自分でも未だに信じられないのだが食道癌に罹ってしまった。きちんとした記録をつけておきたいし、自分を客体化する時間を設けたい。そう思ってこのブログを始めことにした。これまでの時間的な経過は以下のとおりだ。

一月に日本から帰国して以来咳がとれない。たちの悪い咳ではないのだが、通訳の仕事上差し障りがある。それに時々急いで食事をすると胃に落ちにくい。さらに3月、4月と友達が次々に癌に倒れた。「50になったし、一応見てもらっとくか」ぐらいの気持ちで医者に行ったのが3月の終わりだった。咳に関してはネイザルスプレーが処方され、胃の問題には市販のH2ブロッカーを買って飲めといわれたのだが、全く治らない。胃の調子が増々悪くなったので内視鏡検査をしてもらうことにした。

5月11日。「胃の入り口が小さくなるのは良くあること。広げてあげるよ」と柔和なインド人の医者Dr. Pは内視鏡検査の前に優しく微笑んだ。しかし麻酔から醒めた時の彼の顔は憂いで一杯だった。「このぐらい(指で2センチぐらいをしめす)のポリープが食道にあったから生体をとったよ」と言われた。

+ + + + + + +

- **練習課題**
(A) 食道癌の闘病記の本文に出てくる月を、本文の表記のまま重複なくすべて挙げてください。
(B) 食道癌の闘病記の本文から、「自分でも未だに信じられないの」を含む語句で始まり「生体をとったよ」と言われた。」で終わる部分をそのまま書き写してください。
(C) 食道癌の闘病記の本文について、最後の文の後に続く文章を書いてください。

- **データ部分**

+ + + + + + +

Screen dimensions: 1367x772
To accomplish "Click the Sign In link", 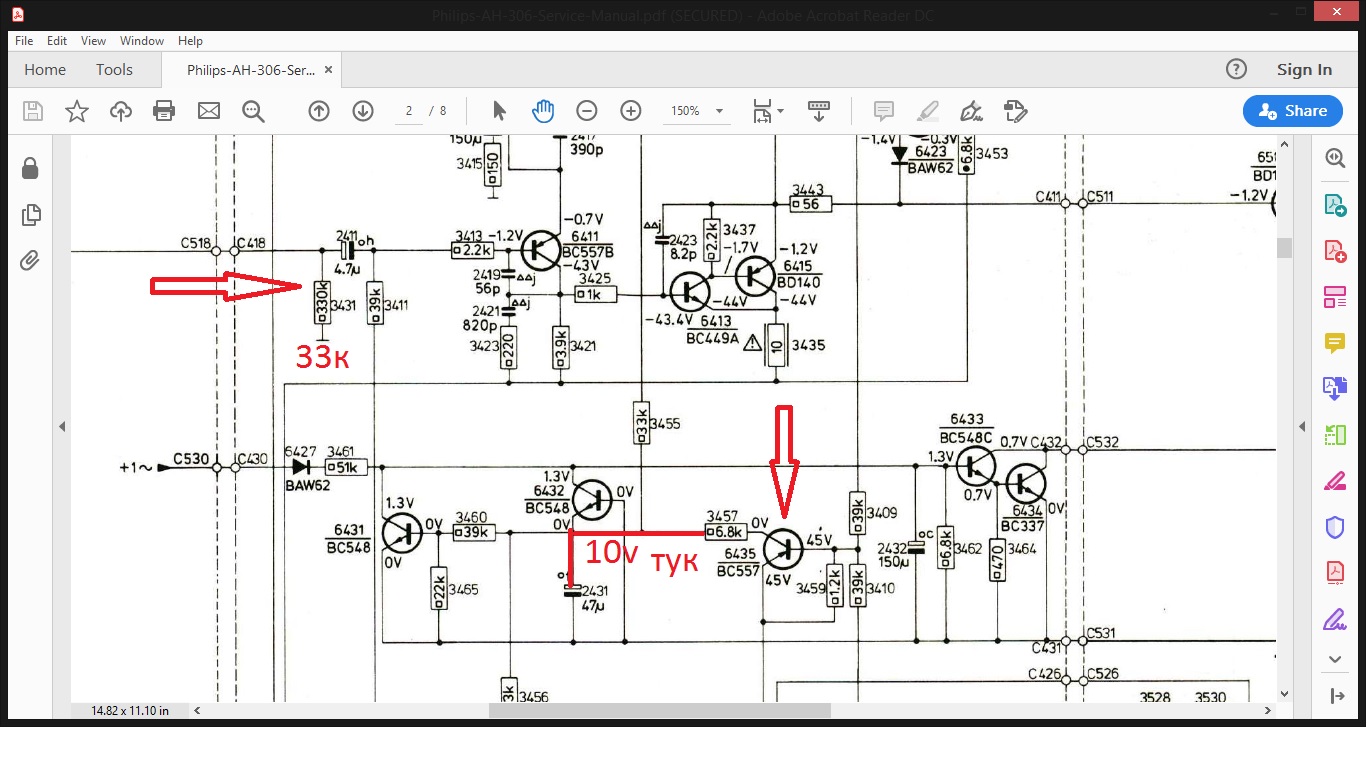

+ + + + + + +

- **解答一覧**
(A) 一月、3月、4月、5月

(B)
自分でも未だに信じられないのだが食道癌に罹ってしまった。きちんとした記録をつけておきたいし、自分を客体化する時間を設けたい。そう思ってこのブログを始めことにした。これまでの時間的な経過は以下のとおりだ。

一月に日本から帰国して以来咳がとれない。たちの悪い咳ではないのだが、通訳の仕事上差し障りがある。それに時々急いで食事をすると胃に落ちにくい。さらに3月、4月と友達が次々に癌に倒れた。「50になったし、一応見てもらっとくか」ぐらいの気持ちで医者に行ったのが3月の終わりだった。咳に関してはネイザルスプレーが処方され、胃の問題には市販のH2ブロッカーを買って飲めといわれたのだが、全く治らない。胃の調子が増々悪くなったので内視鏡検査をしてもらうことにした。

5月11日。「胃の入り口が小さくなるのは良くあること。広げてあげるよ」と柔和なインド人の医者Dr. Pは内視鏡検査の前に優しく微笑んだ。しかし麻酔から醒めた時の彼の顔は憂いで一杯だった。「このぐらい(指で2センチぐらいをしめす)のポリープが食道にあったから生体をとったよ」と言われた。

(C)
実は生体の結果は17日に分る筈だったが、17日は仕事。無理を言って16日に結果を出してもらった。先のドクターからの電話。「残念ながら癌。およそ5センチの扁平上皮癌ーやや分化している。これからは癌科のS先生が受け持たれます。このS先生がこれから癌の治療に必要な機能、部門をオーケストラの指揮者のようにまとめてくれます。電話番号は。。。」

その時にはS先生とは19日に会うことになっていたが、17日に中国から帰って来た夫が一日も早く会うべきだと主張し、結局18日に会って、これからのテスト、治療の仕方について話し合った。

今日はこちらではまだ19日。あっという間にCTスキャン、PETスキャン、外科医とのコンサルテーションが来週にスケジュールされた。この効率の良さはとても嬉しい。できるだけ仕事を続けるつもりだったけれど、声がかすれて来たし、咳もとまらない。夜になると非常に疲れる。癌が進行しているのだろうか。やはり仕事は全面的にキャンセルしなければならないようだ。